* _Required action_:
Say how many lines of the listing below hold the word "button". Give only that number.
START Input records
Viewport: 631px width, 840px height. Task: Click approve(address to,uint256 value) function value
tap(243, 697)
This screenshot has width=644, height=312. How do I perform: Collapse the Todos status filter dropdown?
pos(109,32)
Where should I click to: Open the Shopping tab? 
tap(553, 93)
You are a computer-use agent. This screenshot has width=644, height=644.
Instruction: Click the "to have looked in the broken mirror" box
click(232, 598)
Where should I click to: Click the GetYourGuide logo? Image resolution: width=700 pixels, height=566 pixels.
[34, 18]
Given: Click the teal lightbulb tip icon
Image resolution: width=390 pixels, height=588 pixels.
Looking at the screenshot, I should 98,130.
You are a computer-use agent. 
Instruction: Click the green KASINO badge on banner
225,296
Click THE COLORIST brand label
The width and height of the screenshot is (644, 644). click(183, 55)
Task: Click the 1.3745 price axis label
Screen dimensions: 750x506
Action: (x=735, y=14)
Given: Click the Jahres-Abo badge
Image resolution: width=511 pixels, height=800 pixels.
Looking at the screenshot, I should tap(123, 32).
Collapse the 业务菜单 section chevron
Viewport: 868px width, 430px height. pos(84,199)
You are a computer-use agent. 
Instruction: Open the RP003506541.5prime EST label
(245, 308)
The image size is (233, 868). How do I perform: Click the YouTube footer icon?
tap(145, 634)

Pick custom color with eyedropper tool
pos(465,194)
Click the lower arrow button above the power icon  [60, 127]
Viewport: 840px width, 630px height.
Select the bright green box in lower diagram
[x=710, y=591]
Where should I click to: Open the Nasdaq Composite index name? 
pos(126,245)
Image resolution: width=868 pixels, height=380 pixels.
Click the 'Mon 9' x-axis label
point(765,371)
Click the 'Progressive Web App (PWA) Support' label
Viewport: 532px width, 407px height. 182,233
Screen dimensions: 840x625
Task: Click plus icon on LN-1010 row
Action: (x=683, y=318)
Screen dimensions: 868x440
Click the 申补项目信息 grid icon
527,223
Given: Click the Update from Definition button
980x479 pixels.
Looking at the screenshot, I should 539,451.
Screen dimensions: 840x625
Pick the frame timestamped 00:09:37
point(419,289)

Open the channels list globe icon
END Input records
* _Written answer_:
2